- [SELECTED EXTRACT]:
════
Escape was released on October 17th, 1984 and it more than lived up to the hype created by the first single. According to Robbie Ettelson of Cuepoint , it was recorded in London over the space of two weeks. The album cover portrayed Ecstacy and Jalil behind a set of bars, a perfect backdrop given the albums title.
"Big Mouth" was a cautionary tale for those who spread rumors, and don't know when to shut up. "I used to get angry and all uptight, but you can say what you want, just spell my name right," Ecstasy raps. Musically "Big Mouth" is one of the few times that Larry Smith produced a nearly all drum machine track for Whodini. One of the genius elements of Larry's production was that he crafted very melodic pieces for Whodini, while supplying Run-D.M.C. with mostly beats. Music critic Tom Terrell says that "Larry envisioned Whodini as the Cadillac Seville to Run-D.M.C's Electra 225 hooptie."
Some songs cannot be separated from their video. It is impossible to hear Michael Jackson's "Thriller" and not think about the video, so it is with "The Freaks Come Out At Night." Recorded live at performances from the legendary "Fresh Festival" tour, the video contains tour bus and backstage scenes and captures the unity of Whodini, U.T.F.O, The Fat Boys and other groups who were part of the iconic tour. There are even backstage scenes of a young Jermaine Dupri, who danced on the Fresh Fest tour and produced Whodini's 1996 album Six more than a decade later. Sonically "The Freaks Come Out At Night" was unlike anything that had been heard until that point in rap music. The synthesizer heavy track with its vocoder hook could easily have been the backing track to a song by an R&B band like Midnight Star or The Bar Kays; a testament to Larry Smith's range (he'd produced tracks for 70s/80s band Con Funk Shun).
════
- [DATA SECTION]:
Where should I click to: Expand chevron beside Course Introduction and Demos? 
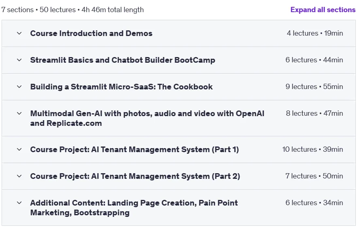(x=19, y=33)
════
- [PROBLEMS TO WORK ON]:
a. From the passage on Whodini's album Escape, copy the words starting at "Escape was released" and ending at "the albums title.".
b. According to the passage on Whodini's album Escape, in which city was the album recorded, and over what span of time?

- [SOLUTIONS TO THE TASKS]:
a.
Escape was released on October 17th, 1984 and it more than lived up to the hype created by the first single. According to Robbie Ettelson of Cuepoint , it was recorded in London over the space of two weeks. The album cover portrayed Ecstacy and Jalil behind a set of bars, a perfect backdrop given the albums title.

b. It was recorded in London over the space of two weeks.